Indeed, even though Austin, the creator of the concept of the speech act, takes nonverbal context (suitable interlocutors, place and time) into account, he certainly does not take discourse into account.

Speech acts in the pragmatic assessment of language

But we consider that child language requires a different dynamics in its initial stages, in which the analysis of speech acts that were isolated in their situational context becomes highly useful (nonverbal and verbal coherence).

When communication is compromised in early ages, reaching a diagnosis demands an interdisciplinary approach. For this approach to be made, a systematization and focalization of goals is required in each discipline. Through ICRA-A, we seek to provide specific pragmatic instruments and conceptual guidelines for the speech and language pathology discipline.

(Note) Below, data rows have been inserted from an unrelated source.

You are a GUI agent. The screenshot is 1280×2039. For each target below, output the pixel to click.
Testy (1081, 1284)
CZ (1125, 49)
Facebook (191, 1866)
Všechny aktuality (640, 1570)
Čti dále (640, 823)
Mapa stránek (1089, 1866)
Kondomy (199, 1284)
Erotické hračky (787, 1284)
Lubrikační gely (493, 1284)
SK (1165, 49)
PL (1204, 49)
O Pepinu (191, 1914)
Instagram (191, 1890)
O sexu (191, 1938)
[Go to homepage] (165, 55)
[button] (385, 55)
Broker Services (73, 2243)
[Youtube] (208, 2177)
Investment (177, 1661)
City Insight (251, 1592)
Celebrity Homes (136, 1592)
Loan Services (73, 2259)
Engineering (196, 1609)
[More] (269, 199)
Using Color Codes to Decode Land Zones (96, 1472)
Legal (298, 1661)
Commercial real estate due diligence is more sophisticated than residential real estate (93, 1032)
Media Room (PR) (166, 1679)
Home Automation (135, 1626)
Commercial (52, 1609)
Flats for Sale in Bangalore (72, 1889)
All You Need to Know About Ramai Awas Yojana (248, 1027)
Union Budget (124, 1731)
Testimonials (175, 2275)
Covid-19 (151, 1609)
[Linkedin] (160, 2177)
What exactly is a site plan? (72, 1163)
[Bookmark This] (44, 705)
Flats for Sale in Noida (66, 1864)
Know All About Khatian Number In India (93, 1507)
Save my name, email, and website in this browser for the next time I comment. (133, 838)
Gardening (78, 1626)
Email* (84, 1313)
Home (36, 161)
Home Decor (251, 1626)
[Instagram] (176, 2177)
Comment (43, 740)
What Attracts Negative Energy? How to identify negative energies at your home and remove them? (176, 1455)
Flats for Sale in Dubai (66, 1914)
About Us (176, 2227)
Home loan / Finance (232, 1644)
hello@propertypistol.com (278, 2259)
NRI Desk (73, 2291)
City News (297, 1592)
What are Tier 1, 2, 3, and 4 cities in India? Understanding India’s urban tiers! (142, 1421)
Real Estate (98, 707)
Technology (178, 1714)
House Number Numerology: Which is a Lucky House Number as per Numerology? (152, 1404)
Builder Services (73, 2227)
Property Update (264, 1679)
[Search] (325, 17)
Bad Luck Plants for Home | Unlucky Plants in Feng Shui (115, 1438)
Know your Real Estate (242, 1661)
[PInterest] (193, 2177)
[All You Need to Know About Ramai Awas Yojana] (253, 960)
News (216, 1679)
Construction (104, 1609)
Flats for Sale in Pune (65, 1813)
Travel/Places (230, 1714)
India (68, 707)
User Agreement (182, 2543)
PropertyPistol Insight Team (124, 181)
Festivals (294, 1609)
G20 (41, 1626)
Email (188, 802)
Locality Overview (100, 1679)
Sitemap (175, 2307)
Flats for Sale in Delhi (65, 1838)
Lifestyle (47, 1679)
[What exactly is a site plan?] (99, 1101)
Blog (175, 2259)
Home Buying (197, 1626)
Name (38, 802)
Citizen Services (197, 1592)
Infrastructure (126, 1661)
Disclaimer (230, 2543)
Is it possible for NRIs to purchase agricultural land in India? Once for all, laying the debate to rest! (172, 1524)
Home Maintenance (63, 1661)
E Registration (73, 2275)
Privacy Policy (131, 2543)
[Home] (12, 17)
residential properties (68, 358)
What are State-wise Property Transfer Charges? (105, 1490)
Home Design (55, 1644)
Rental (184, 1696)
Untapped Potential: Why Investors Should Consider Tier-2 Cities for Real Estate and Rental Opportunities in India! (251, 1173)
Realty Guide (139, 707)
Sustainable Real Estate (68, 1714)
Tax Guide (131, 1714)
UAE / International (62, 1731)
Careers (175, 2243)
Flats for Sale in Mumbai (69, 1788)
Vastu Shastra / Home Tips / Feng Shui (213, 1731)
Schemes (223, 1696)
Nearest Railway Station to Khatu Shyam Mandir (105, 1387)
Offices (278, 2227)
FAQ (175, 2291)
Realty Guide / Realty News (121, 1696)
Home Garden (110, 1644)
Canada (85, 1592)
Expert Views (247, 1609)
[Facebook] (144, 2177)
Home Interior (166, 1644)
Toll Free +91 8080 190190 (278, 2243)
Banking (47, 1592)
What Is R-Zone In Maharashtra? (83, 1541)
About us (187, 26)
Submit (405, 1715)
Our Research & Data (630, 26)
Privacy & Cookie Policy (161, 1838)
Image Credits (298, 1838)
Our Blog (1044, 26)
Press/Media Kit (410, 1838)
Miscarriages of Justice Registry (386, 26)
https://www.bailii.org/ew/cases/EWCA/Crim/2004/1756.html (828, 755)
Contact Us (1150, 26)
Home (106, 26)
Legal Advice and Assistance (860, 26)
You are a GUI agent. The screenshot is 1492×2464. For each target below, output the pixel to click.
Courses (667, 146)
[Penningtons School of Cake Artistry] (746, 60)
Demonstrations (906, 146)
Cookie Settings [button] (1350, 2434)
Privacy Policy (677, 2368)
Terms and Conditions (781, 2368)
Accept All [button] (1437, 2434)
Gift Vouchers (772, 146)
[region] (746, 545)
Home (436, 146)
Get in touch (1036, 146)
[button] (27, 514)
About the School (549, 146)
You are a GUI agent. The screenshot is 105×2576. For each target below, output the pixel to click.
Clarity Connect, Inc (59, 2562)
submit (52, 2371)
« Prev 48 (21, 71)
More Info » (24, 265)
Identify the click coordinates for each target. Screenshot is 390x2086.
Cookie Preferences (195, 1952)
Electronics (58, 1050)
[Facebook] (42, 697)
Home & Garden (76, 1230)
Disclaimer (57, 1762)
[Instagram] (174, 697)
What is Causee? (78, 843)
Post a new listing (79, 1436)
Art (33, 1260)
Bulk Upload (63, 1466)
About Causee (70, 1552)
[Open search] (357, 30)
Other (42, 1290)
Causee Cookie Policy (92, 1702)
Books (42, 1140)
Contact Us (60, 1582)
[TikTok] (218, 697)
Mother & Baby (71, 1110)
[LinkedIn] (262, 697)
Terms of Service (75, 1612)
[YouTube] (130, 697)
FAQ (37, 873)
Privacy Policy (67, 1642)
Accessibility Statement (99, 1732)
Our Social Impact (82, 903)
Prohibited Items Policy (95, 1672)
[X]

In ICRA-A Battery (Investigation of the Communicative Competence for the Realization of Speech Acts), we focus on the evaluation, analysis and therapeutic approach of seven speech acts that psycholinguistic literature identifies among the first ones to be developed (Bates, 1976; Dore, 1973; Bruner, 1974; Brown, 1979; Hoag, 1975; Lucas, 1980) as well as the development of joint referentiality, prelinguistic functions (Halliday, 1978) and nonverbal precursors of these basic speech acts.

Speech acts in the pragmatic assessment of language

Regarding child language, ICRA methodology focuses on speech acts early appearing in language development (Bates, E., 1976; Lucas, E., 1980; Bruner, J., 1983), as well as on their nonverbal precursors and coherence relationships (Abraham, M. and Brenca, R., 2001, 2006 and 2009). The absence or poor development of these elements implies significant difficulties in communication.

The systematic study of speech acts is an outstanding tool in the speech and language clinical approach, in order to obtain greater accuracy in analyzing language in children with difficulties in the development of communicative competence. Thus, a clearer orientation is obtained for differential diagnosis and subsequent treatment.